== Data extracts

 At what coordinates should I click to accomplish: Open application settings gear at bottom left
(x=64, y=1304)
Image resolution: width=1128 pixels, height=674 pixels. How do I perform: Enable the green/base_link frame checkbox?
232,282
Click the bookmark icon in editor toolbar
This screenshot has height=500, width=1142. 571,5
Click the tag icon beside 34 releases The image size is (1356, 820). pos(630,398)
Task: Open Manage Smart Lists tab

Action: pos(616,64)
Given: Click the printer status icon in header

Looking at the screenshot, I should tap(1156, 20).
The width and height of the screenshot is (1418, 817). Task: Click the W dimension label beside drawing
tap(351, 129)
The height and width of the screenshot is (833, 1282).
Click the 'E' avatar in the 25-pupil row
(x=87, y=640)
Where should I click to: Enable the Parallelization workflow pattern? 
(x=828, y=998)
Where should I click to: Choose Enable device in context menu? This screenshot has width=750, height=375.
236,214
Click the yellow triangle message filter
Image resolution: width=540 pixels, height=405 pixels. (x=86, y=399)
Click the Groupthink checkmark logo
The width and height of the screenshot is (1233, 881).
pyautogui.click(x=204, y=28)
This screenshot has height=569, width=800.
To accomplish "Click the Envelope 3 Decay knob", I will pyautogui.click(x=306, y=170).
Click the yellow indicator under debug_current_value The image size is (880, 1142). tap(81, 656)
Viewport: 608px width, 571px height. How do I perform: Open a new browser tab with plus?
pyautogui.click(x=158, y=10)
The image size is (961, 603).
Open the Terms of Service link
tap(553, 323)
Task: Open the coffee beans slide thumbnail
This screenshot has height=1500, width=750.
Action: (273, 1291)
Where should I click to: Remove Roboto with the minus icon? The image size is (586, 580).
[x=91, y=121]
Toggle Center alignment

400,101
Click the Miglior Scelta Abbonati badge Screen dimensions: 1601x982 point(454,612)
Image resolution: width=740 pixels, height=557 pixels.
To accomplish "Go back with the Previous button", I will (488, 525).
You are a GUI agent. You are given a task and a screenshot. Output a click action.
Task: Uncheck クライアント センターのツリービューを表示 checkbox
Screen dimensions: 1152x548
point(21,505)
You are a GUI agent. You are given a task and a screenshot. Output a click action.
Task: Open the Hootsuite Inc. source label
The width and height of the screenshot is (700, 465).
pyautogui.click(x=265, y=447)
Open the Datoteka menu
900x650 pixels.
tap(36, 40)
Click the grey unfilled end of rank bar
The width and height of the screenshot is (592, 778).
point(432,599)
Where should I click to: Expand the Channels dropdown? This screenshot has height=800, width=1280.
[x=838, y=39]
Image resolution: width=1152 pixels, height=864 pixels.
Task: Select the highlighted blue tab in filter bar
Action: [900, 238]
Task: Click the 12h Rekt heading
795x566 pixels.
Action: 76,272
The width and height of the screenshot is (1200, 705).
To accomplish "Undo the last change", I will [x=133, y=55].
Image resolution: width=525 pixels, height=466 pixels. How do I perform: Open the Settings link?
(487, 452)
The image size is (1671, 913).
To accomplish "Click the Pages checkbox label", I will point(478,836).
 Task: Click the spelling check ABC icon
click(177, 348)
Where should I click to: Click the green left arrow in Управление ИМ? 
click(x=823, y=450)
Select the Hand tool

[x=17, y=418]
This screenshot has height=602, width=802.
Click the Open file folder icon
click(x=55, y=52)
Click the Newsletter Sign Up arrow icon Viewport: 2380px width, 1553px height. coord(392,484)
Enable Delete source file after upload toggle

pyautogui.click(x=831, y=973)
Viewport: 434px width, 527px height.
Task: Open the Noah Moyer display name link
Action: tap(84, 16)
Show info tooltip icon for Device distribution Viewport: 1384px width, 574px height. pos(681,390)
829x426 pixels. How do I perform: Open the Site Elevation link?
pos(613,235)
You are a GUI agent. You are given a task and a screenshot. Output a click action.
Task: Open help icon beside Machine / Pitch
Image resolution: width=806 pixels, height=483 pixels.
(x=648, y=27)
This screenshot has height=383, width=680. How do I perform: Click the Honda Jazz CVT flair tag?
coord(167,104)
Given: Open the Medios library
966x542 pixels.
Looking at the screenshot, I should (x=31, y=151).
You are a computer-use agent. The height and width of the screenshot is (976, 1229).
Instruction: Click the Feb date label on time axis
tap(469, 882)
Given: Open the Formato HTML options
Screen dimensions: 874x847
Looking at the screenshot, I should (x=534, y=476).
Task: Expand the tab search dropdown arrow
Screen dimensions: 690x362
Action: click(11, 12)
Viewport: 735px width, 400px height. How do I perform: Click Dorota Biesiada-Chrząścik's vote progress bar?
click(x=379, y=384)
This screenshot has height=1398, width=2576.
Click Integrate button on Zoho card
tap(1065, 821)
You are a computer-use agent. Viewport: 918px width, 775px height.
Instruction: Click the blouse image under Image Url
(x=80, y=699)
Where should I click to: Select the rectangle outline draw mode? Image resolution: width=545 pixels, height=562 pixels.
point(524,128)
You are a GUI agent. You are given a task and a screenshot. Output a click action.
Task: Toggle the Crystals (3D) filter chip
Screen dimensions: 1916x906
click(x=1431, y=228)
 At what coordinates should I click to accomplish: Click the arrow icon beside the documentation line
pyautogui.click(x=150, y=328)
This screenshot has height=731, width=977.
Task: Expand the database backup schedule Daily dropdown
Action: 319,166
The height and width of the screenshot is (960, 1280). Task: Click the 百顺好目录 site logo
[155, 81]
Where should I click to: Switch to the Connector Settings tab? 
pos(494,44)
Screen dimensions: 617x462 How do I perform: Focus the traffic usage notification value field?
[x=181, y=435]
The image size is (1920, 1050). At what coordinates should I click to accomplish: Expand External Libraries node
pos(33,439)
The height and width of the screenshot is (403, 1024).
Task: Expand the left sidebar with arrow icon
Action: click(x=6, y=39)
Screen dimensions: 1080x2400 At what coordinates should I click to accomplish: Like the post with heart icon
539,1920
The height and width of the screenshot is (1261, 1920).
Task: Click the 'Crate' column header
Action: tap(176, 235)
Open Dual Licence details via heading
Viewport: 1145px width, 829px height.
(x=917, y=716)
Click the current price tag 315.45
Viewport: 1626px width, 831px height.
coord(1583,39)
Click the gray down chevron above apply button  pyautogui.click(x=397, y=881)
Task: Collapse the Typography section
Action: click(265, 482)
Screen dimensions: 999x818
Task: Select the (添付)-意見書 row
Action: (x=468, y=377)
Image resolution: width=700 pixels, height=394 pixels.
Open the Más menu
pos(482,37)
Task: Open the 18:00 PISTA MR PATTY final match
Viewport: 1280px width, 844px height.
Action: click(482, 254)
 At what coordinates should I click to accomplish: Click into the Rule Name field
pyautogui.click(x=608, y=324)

====

▸ Exercise objective
Return the entries above in full and exactly as written.

▸ Written answer
 At what coordinates should I click to accomplish: Open application settings gear at bottom left
(x=64, y=1304)
Image resolution: width=1128 pixels, height=674 pixels. How do I perform: Enable the green/base_link frame checkbox?
232,282
Click the bookmark icon in editor toolbar
This screenshot has height=500, width=1142. 571,5
Click the tag icon beside 34 releases The image size is (1356, 820). pos(630,398)
Task: Open Manage Smart Lists tab

Action: pos(616,64)
Given: Click the printer status icon in header

Looking at the screenshot, I should tap(1156, 20).
The width and height of the screenshot is (1418, 817). Task: Click the W dimension label beside drawing
tap(351, 129)
The height and width of the screenshot is (833, 1282).
Click the 'E' avatar in the 25-pupil row
(x=87, y=640)
Where should I click to: Enable the Parallelization workflow pattern? 
(x=828, y=998)
Where should I click to: Choose Enable device in context menu? This screenshot has width=750, height=375.
236,214
Click the yellow triangle message filter
Image resolution: width=540 pixels, height=405 pixels. (x=86, y=399)
Click the Groupthink checkmark logo
The width and height of the screenshot is (1233, 881).
pyautogui.click(x=204, y=28)
This screenshot has height=569, width=800.
To accomplish "Click the Envelope 3 Decay knob", I will pyautogui.click(x=306, y=170).
Click the yellow indicator under debug_current_value The image size is (880, 1142). tap(81, 656)
Viewport: 608px width, 571px height. How do I perform: Open a new browser tab with plus?
pyautogui.click(x=158, y=10)
The image size is (961, 603).
Open the Terms of Service link
tap(553, 323)
Task: Open the coffee beans slide thumbnail
This screenshot has height=1500, width=750.
Action: (273, 1291)
Where should I click to: Remove Roboto with the minus icon? The image size is (586, 580).
[x=91, y=121]
Toggle Center alignment

400,101
Click the Miglior Scelta Abbonati badge Screen dimensions: 1601x982 point(454,612)
Image resolution: width=740 pixels, height=557 pixels.
To accomplish "Go back with the Previous button", I will (488, 525).
You are a GUI agent. You are given a task and a screenshot. Output a click action.
Task: Uncheck クライアント センターのツリービューを表示 checkbox
Screen dimensions: 1152x548
point(21,505)
You are a GUI agent. You are given a task and a screenshot. Output a click action.
Task: Open the Hootsuite Inc. source label
The width and height of the screenshot is (700, 465).
pyautogui.click(x=265, y=447)
Open the Datoteka menu
900x650 pixels.
tap(36, 40)
Click the grey unfilled end of rank bar
The width and height of the screenshot is (592, 778).
point(432,599)
Where should I click to: Expand the Channels dropdown? This screenshot has height=800, width=1280.
[x=838, y=39]
Image resolution: width=1152 pixels, height=864 pixels.
Task: Select the highlighted blue tab in filter bar
Action: [900, 238]
Task: Click the 12h Rekt heading
795x566 pixels.
Action: 76,272
The width and height of the screenshot is (1200, 705).
To accomplish "Undo the last change", I will [x=133, y=55].
Image resolution: width=525 pixels, height=466 pixels. How do I perform: Open the Settings link?
(487, 452)
The image size is (1671, 913).
To accomplish "Click the Pages checkbox label", I will point(478,836).
 Task: Click the spelling check ABC icon
click(177, 348)
Where should I click to: Click the green left arrow in Управление ИМ? 
click(x=823, y=450)
Select the Hand tool

[x=17, y=418]
This screenshot has height=602, width=802.
Click the Open file folder icon
click(x=55, y=52)
Click the Newsletter Sign Up arrow icon Viewport: 2380px width, 1553px height. coord(392,484)
Enable Delete source file after upload toggle

pyautogui.click(x=831, y=973)
Viewport: 434px width, 527px height.
Task: Open the Noah Moyer display name link
Action: tap(84, 16)
Show info tooltip icon for Device distribution Viewport: 1384px width, 574px height. pos(681,390)
829x426 pixels. How do I perform: Open the Site Elevation link?
pos(613,235)
You are a GUI agent. You are given a task and a screenshot. Output a click action.
Task: Open help icon beside Machine / Pitch
Image resolution: width=806 pixels, height=483 pixels.
(x=648, y=27)
This screenshot has height=383, width=680. How do I perform: Click the Honda Jazz CVT flair tag?
coord(167,104)
Given: Open the Medios library
966x542 pixels.
Looking at the screenshot, I should (x=31, y=151).
You are a computer-use agent. The height and width of the screenshot is (976, 1229).
Instruction: Click the Feb date label on time axis
tap(469, 882)
Given: Open the Formato HTML options
Screen dimensions: 874x847
Looking at the screenshot, I should (x=534, y=476).
Task: Expand the tab search dropdown arrow
Screen dimensions: 690x362
Action: click(11, 12)
Viewport: 735px width, 400px height. How do I perform: Click Dorota Biesiada-Chrząścik's vote progress bar?
click(x=379, y=384)
This screenshot has height=1398, width=2576.
Click Integrate button on Zoho card
tap(1065, 821)
You are a computer-use agent. Viewport: 918px width, 775px height.
Instruction: Click the blouse image under Image Url
(x=80, y=699)
Where should I click to: Select the rectangle outline draw mode? Image resolution: width=545 pixels, height=562 pixels.
point(524,128)
You are a GUI agent. You are given a task and a screenshot. Output a click action.
Task: Toggle the Crystals (3D) filter chip
Screen dimensions: 1916x906
click(x=1431, y=228)
 At what coordinates should I click to accomplish: Click the arrow icon beside the documentation line
pyautogui.click(x=150, y=328)
This screenshot has height=731, width=977.
Task: Expand the database backup schedule Daily dropdown
Action: 319,166
The height and width of the screenshot is (960, 1280). Task: Click the 百顺好目录 site logo
[155, 81]
Where should I click to: Switch to the Connector Settings tab? 
pos(494,44)
Screen dimensions: 617x462 How do I perform: Focus the traffic usage notification value field?
[x=181, y=435]
The image size is (1920, 1050). At what coordinates should I click to accomplish: Expand External Libraries node
pos(33,439)
The height and width of the screenshot is (403, 1024).
Task: Expand the left sidebar with arrow icon
Action: click(x=6, y=39)
Screen dimensions: 1080x2400 At what coordinates should I click to accomplish: Like the post with heart icon
539,1920
The height and width of the screenshot is (1261, 1920).
Task: Click the 'Crate' column header
Action: tap(176, 235)
Open Dual Licence details via heading
Viewport: 1145px width, 829px height.
(x=917, y=716)
Click the current price tag 315.45
Viewport: 1626px width, 831px height.
coord(1583,39)
Click the gray down chevron above apply button  pyautogui.click(x=397, y=881)
Task: Collapse the Typography section
Action: click(265, 482)
Screen dimensions: 999x818
Task: Select the (添付)-意見書 row
Action: (x=468, y=377)
Image resolution: width=700 pixels, height=394 pixels.
Open the Más menu
pos(482,37)
Task: Open the 18:00 PISTA MR PATTY final match
Viewport: 1280px width, 844px height.
Action: click(482, 254)
 At what coordinates should I click to accomplish: Click into the Rule Name field
pyautogui.click(x=608, y=324)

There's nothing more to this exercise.